Dopo sei album a rovistare tra le pagine di Ahmed Abdul-Malik, il quartetto Ahmed cambia rotta per la prima volta e rivolge il suo sguardo a Thelonious Monk, il pianista con cui Abdul-Malik suonò alla fine degli anni Cinquanta. La mossa ha una logica precisa: i due condividevano un rifiuto del fraseggio prevedibile, costruendo tensione attraverso l’irregolarità ritmica e le sincopi musicali fuori posto. Ahmed eredita quella stessa instabilità e la porta alle estreme conseguenze; il punto di innesco risale al 2023, quando i quattro, durante un concerto a Novara, si lanciano in un’interpretazione spontanea di “Evidence”. Da lì, registrato nelle stesse sessioni londinesi di “Sama’a (Audition)“, nasce “Play Monk”: un doppio CD che nulla ha a che vedere con il concetto di cover.

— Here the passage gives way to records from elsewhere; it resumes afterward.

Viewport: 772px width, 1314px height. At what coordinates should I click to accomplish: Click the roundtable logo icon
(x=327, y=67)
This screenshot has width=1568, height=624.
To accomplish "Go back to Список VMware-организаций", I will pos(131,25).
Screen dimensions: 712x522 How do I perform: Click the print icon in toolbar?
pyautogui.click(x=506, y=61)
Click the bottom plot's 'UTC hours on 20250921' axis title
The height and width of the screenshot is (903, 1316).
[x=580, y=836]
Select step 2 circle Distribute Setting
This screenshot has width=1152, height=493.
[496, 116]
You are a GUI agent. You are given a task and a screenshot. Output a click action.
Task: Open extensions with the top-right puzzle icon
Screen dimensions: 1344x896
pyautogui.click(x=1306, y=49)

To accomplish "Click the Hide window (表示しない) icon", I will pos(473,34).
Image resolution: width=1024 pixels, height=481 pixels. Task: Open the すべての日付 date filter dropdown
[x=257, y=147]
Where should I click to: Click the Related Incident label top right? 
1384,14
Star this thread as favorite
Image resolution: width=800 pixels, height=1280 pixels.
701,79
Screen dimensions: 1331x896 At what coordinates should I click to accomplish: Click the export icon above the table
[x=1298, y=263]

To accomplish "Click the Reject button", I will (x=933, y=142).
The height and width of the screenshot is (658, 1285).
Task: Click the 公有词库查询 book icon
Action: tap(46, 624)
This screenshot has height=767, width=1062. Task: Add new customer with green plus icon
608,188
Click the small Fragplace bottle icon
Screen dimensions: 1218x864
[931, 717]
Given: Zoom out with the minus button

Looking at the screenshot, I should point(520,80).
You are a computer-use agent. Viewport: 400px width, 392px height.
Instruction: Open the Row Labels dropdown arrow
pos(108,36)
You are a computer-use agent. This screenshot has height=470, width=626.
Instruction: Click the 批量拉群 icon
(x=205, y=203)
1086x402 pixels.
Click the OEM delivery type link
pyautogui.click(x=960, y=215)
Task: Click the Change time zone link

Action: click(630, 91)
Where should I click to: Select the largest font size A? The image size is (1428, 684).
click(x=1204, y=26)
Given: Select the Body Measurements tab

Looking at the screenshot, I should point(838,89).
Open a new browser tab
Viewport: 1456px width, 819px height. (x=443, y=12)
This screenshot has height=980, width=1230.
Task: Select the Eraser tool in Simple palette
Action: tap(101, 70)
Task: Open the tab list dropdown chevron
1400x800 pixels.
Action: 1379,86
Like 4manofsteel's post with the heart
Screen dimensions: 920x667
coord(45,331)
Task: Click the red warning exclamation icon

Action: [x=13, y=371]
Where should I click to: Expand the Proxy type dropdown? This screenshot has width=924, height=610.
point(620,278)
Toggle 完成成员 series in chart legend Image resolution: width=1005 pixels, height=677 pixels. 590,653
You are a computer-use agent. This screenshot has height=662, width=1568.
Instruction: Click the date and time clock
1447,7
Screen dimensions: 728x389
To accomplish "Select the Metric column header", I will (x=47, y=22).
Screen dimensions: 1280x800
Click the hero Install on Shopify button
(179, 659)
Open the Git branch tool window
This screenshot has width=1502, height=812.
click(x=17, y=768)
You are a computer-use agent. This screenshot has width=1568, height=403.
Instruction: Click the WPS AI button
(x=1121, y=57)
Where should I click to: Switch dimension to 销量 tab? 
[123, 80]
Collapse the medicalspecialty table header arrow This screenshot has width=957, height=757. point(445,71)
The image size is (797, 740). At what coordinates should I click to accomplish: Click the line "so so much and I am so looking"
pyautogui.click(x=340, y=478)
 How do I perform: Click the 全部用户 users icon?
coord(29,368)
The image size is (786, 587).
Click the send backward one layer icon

La differenza rispetto ai lavori precedenti è tuttavia sostanziale: con Abdul-Malik il gruppo dissotterrava materiale quasi dimenticato; con Monk attacca il cuore del canone, tra i brani più reinterpretati della storia del jazz. Come “Round Midnight”, niente meno che la composizione jazz scritta da un solo autore più coverizzata in assoluto. Eppure Ahmed non mostra deferenza: le versioni sono dilatate fino a minutaggi improponibili rispetto agli originali, come se la struttura di Monk fosse una piattaforma di lancio piuttosto che la lettura dogmatica di un testo sacro. “Evidence”, tre minuti scarsi nell’originale del 1948, diventa qui un latrato di trenta: velocità raddoppiata, Gerbal che martella come posseduto, il sassofono di Seymour Wright che accoltella l’aria come fosse Peter Brötzmann, delirando lo stesso micro-fraseggio per decine di volte, il pianoforte di Pat Thomas che dilata le seconde minori monkiane fino a renderle acide e turbinose.
Il risultato è una musica che non reverisce quanto smonta: Pat Thomas commette blasfemie pianistiche che suonano inevitabili, prendendo le storture armoniche di Monk e portandole fino al punto di rottura, in valanghe di accordi che sembrano precipitare nel caos per poi ricomporsi in qualcosa di brutalmente logico. Gerbal e Grip tengono una sezione ritmica sempre sul bordo del cedimento, il groove perennemente sul punto di franare, come se tenere il tempo fosse una scelta da rimandare all’ultimo, con momenti ostinati che vengono ripetuti fino a disperdersi in un’altra valanga di suoni. Wright percorre traiettorie imprevedibili: frasi riconoscibili che degenerano in strilli e rumori, in qualcosa che somiglia più al feedback di una chitarra che a uno strumento a fiato. Eppure sotto tutta questa furia la voce di Monk sopravvive, non come citazione nostalgica ma come scheletro che regge l’intera architettura sonora: non fondamenta da venerare, ma da demolire e ricostruire ogni volta da capo.